- Ixodes ricinus : la tique de forêt, infestant préférentiellemnt la funae sauvage, mais aussi tout animal se promenant en sous-bois. C'est la tique que l'onretrouve le plus souvent sur les chats.
- Rhipicephalus sanguineus, tique du chien, mais limitée aux régions chaudes, comme le portour méditerranéen.
Répartition géographique
Chaque espèce est inféodée à un biotope particulier : les aires à tiques. Les populations sont soumises à de fortes influences saisonnières. Il existe des biotopes correspondant aux stades libres (larves, nymphes et adultes, en attente d’un hôte), qui peuvent varier pour une même espèce. Ainsi, dans le cas d’Ixodes ricinus ou Dermacentor reticulatus, les larves et nymphes peuvent se trouver dans les terriers des rongeurs, tandis que les adultes se localisent dans les herbes. Il existe des tropismes correspondant aux stades parasitaires. Les larves et nymphes peuvent avoir un tropisme pour certains hôtes, comme les micromammifères (mulots, campagnols, hérissons), tandis que les tiques adultes vont rechercher des herbivores (bovins, cervidés), cas d’Ixodes ricinus ou les Canidés, cas de Dermacentor reticulatus.
Importance
Elle est avant tout liée au risque de transmission d’agents pathogènes. Si les moustiques sont les vecteurs principaux en médecine humaine, les tiques sont les principaux vecteurs en médecine vétérinaire. Chez les chiens, elles sont vectrices de la piroplasmose ou babésiose, des ehrlichioses, de la maladie de Lyme, et de bien d’autres infections.
Rôle pathogène direct
Il est lié au repas de sang :
- Spoliation de 2 à 4 ml de sang par femelle,
- Réaction inflammatoire autour du lac « nécrotico-hémorragique » du repas.

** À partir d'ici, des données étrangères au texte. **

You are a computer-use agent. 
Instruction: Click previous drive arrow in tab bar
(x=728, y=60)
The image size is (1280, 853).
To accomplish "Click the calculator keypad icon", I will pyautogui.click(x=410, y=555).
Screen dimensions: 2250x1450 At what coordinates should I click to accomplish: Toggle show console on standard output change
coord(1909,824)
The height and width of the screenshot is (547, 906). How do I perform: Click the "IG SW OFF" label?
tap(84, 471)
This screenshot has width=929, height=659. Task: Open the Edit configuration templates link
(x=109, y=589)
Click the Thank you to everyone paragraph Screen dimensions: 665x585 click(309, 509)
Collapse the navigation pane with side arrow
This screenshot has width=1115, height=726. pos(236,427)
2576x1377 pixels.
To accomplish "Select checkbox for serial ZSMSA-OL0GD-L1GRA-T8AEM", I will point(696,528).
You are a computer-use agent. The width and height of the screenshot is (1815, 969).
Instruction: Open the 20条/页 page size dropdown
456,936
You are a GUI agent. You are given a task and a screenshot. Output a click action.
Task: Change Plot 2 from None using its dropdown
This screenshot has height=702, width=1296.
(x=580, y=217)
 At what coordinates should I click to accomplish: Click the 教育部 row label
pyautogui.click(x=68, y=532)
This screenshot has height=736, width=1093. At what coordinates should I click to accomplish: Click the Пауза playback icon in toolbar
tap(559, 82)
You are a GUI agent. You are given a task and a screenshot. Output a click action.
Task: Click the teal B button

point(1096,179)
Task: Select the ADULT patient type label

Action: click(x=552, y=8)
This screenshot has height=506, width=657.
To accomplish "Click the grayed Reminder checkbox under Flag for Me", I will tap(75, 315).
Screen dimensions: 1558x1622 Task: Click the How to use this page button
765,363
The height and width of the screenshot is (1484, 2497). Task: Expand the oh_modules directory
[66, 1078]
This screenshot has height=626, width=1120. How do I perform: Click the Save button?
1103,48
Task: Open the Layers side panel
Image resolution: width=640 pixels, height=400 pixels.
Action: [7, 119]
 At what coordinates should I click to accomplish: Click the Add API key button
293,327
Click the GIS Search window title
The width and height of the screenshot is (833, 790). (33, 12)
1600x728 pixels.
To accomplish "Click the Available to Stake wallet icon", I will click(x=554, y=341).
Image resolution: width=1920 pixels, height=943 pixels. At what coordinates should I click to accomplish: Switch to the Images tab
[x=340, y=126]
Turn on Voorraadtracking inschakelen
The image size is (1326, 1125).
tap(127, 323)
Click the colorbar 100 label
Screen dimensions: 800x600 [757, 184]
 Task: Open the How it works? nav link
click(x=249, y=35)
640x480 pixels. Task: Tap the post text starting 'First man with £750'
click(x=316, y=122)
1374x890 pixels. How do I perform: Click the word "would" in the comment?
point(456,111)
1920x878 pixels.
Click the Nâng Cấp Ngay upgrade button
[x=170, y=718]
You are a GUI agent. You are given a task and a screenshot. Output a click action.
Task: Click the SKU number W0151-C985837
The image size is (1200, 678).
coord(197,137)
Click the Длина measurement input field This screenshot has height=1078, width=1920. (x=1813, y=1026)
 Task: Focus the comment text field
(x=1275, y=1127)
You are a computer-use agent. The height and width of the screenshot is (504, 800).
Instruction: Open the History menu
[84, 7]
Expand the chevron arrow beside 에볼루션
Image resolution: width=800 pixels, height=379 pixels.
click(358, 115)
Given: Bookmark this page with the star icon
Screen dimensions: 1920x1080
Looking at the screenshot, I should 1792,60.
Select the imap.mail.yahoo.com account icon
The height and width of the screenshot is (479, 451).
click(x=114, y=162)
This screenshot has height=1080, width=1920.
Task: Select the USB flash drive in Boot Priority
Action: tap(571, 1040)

- Complications des plaies : abcès, relativement rares. En revanche, l’arrachage incomplet d’une tique, laissant une partie du rostre en place, entraîne bien souvent l’apparition d’un granulome inflammatoire qui peut persister plusieurs semaines.
Rôle pathogène indirect
De très nombreux agents pathogènes sont transmis par les tiques. Diverses en quêtes ont montré que 5 à 30% des tiques prélevées contiennent un agent pathogène, qu’elles vont pouvoir transmettre lors de leur piqûre.
Biologie des tiques
Les tiques sont des ectoparasites temporaires, qui alternent une phase de vie libre avec une phase de vie parasitaire.
En vie libre:
-Il y a des tiques tiques endophiles domestiques : Rhipicephalus sanguineus (Tous les stades se trouvent dans l’environnement direct des chiens : Chenils, sur le sol, les murs…)
- et des tiques exophiles : Ixodes ricinus, Dermacentor reticulatus : Les stades se voient dans les forêts, les bois, en lisière de champs, les terrains vagues, certains jardins, dans les dunes sur le littoral…
Les tiques hygrophiles : Elles ont besoin d’humidité, craignent les fortes chaleurs et la dessiccation, mais supportent très bien l’hiver. C’est le cas d’ Ixodes ricinus et de Dermacentor reticulatus. Les tiques xérophiles : Elles vivent dans les zones chaudes, craignent le gel. C’est le cas de Rhipicephalus sanguineus.
Lorsque les conditions ne sont plus favorables à l’activité, les tiques entrent en diapause : diapause hivernale, diapause en saison sèche. Les reprises d’activité sont souvent liées aux saisons : pic printanier et automnal en France, mais cela n’exclut pas des activités en plein hiver si le climat se radoucit, même temporairement.
En vie parasitaire:
Les tiques peuvent être différenciées selon leur tropisme d’hôtes. Ixodes ricinus : Larves et nymphes se trouvent plutôt sur les micromammifères, tandis que les adultes recherchent les Ongulés. Les larves et nymphes pourront néanmoins piquer les oiseaux ou la majorité des mammifères qu’ils rencontreront, ce qui explique la transmission de la maladie de Lyme à l’Homme ou au chien. Rhipicephalus sanguineus : tous les stades se trouvent préférentiellement sur les Canidés, mais les chats pourront accessoirement être infestés.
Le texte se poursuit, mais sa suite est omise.